Nutzung der Ehewohnung trotz Auszug

Nach der Trennung von seiner Frau zog der Ehemann mit seiner neuen Lebensgefährtin und deren Sohn in eine ca. 100 m² große Wohnung. Dennoch suchte er regelmäßig das Einfamilienhaus auf, das bisher als Ehewohnung gedient hatte und sowohl ihm als auch seiner Ehefrau jeweils zur Hälfte gehörte. Schließlich hatte der Mann sich dort ein Arbeitszimmer eingerichtet – wofür er in der neuen Wohnung nach eigenen Angaben keinen Platz hatte. Auch lagerte er dort noch diverse Kleidungsstücke und sonstige Gegenstände.

Die Noch-Ehefrau hielt diesen Zustand für untragbar. Denn ihr Mann könne zu jeder Tag- und Nachtzeit unangekündigt im Haus auftauchen, in ihrer Abwesenheit ihre Sachen durchsuchen und gemeinsamen Hausrat mitnehmen. Auch habe er ihren ebenfalls im Arbeitszimmer stehenden Schreibtisch einfach entfernt sowie andere Räume im Haus genutzt. Diese Situation belaste sie psychisch sehr stark – was sie durch ein ärztliches Attest nachweisen könne. Sie beantragte daher für die Trennungszeit beim zuständigen Gericht unter anderem die Zuweisung der Ehewohnung an sie selbst sowie Räumung der Ehewohnung durch den Mann. Der erwiderte, seine Frau verhalte sich schikanös – im Übrigen könne sie die psychische Belastung schnell beenden, wenn sie sich endlich entscheiden könnte, ob sie Alleineigentümerin der Immobilie werden oder ihren Anteil an ihn verkaufen will.

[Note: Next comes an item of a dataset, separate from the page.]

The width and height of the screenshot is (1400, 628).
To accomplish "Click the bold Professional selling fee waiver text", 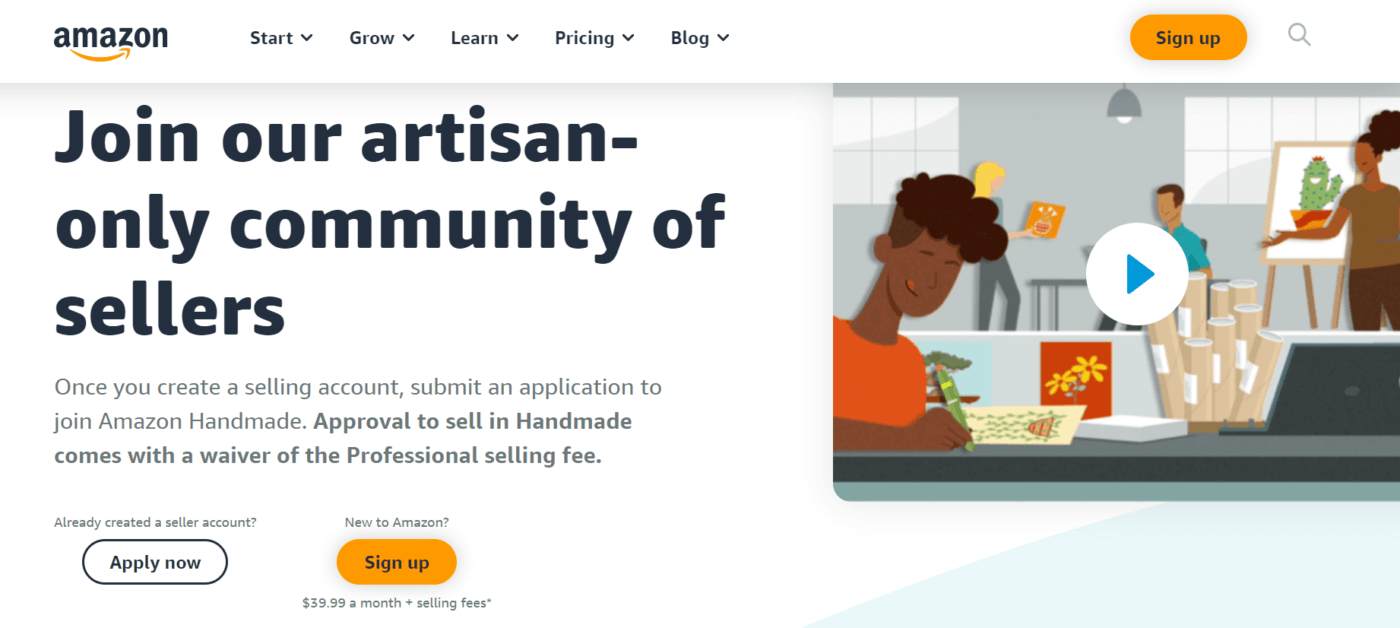I will point(343,438).
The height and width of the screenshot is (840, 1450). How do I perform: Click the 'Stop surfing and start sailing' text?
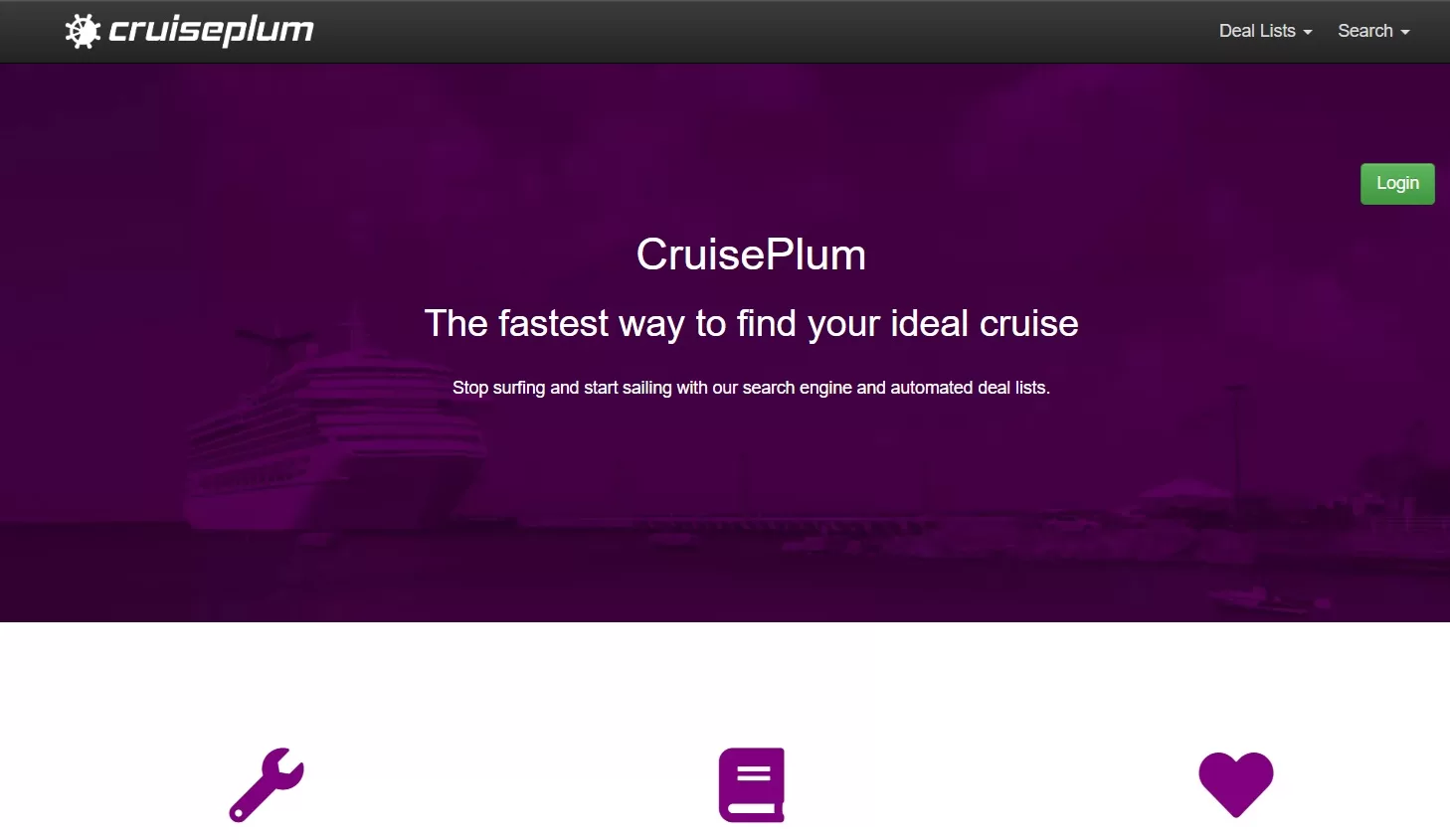click(751, 388)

Noch-Ehemann muss die Wohnung verlassen

Das Oberlandesgericht (OLG) Hamm wies die Wohnung für die Zeit der Trennung der Ehefrau zu, vgl. § 1361b I Bürgerliches Gesetzbuch (BGB).

Allgemeines zur Wohnungszuweisung

Grundsätzlich gilt, dass die Zuweisung der Ehewohnung nach § 1361b BGB nur für die Trennungszeit bis zur Scheidung einer Ehe möglich ist – sie ist also keine dauerhafte Lösung.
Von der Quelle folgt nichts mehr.